The Securities and Exchange Commission of Pakistan (SECP) has notified the draft regulatory framework for ‘issuance of Convertible Debt Securities (CDS) by way of right offer’, for public consultation.
The regulatory framework provides mechanics through which listed companies can raise funds from existing members in the form of convertible debt.
Currently, convertible debt is being issued either by public offerings or by private placements. Under the proposed framework, listed companies would be able to raise convertible debt from existing shareholders.
The proposed product would enable companies to finance projects in a timely and cost-effective manner through existing members and may reduce reliance on other financial institutions and investors. For shareholders, it would provide an additional investment avenue and allow them to earn, while retaining the option to convert debt instrument/Sukuk into share capital.

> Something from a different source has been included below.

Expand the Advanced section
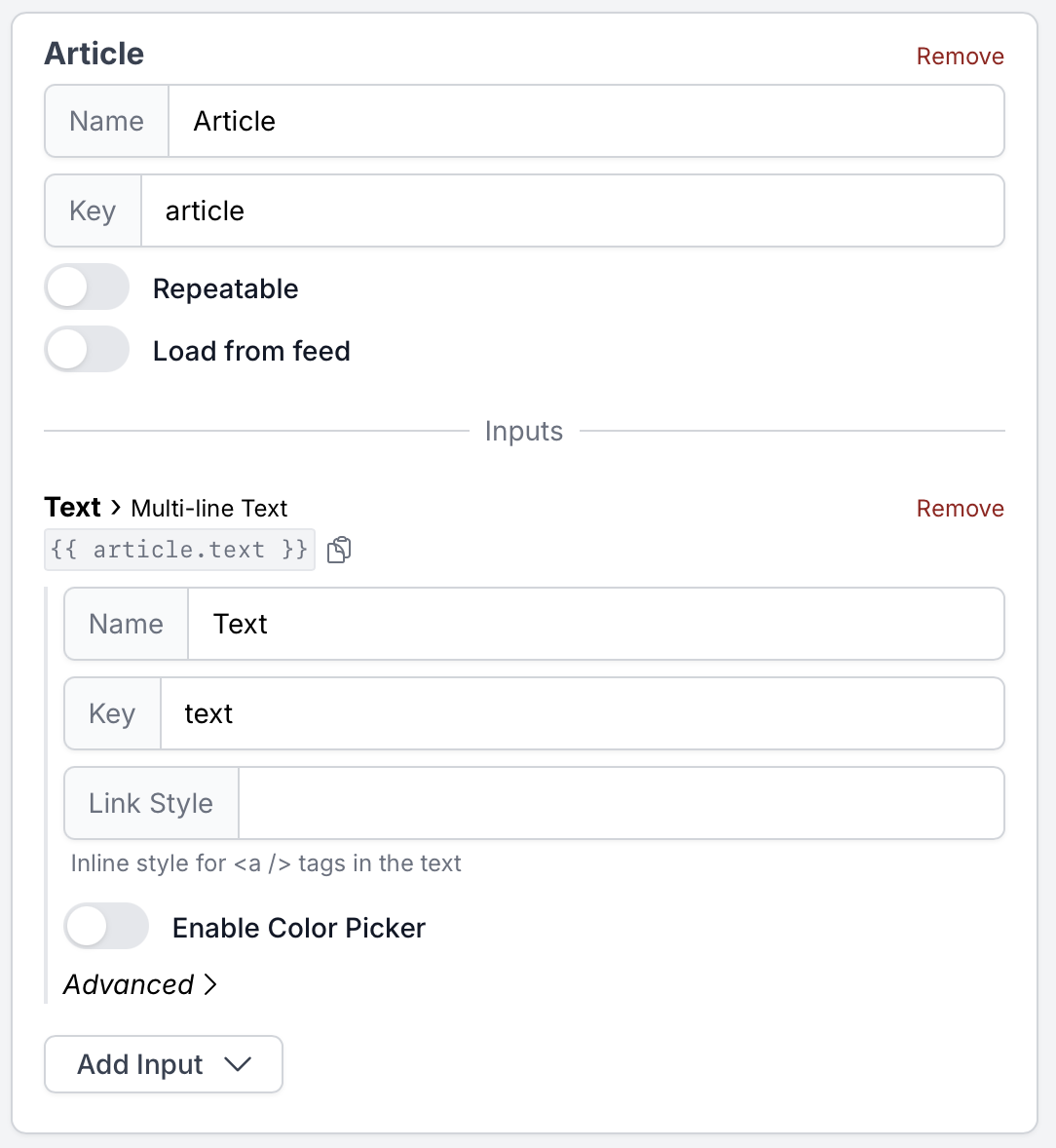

The Board of Directors would be able to issue CDS among existing members in proportion to the number of shares held at a specific cutoff date, through a term sheet/letter of offer. For this, SECP’s approval would not be required.
In line with the disclosure-based regime, a letter of offer would be placed on Pakistan Stock Exchange (PSX) website for seeking comments from the public and the regulators, if any. Members not interested to subscribe can trade a letter of offer at PSX. If 80 percent of the issue size is not subscribed and the issuer does not have any alternate financing arrangement, the right offer would be canceled.
Convertible debt securities through the right offer are prevalent in multiple jurisdictions and are considered an effective instrument in terms of time and cost compared to other financing modes.
The process flow for issuance of CDS through right is covered in detail in draft regulatory framework and concept note available at SECP’s website.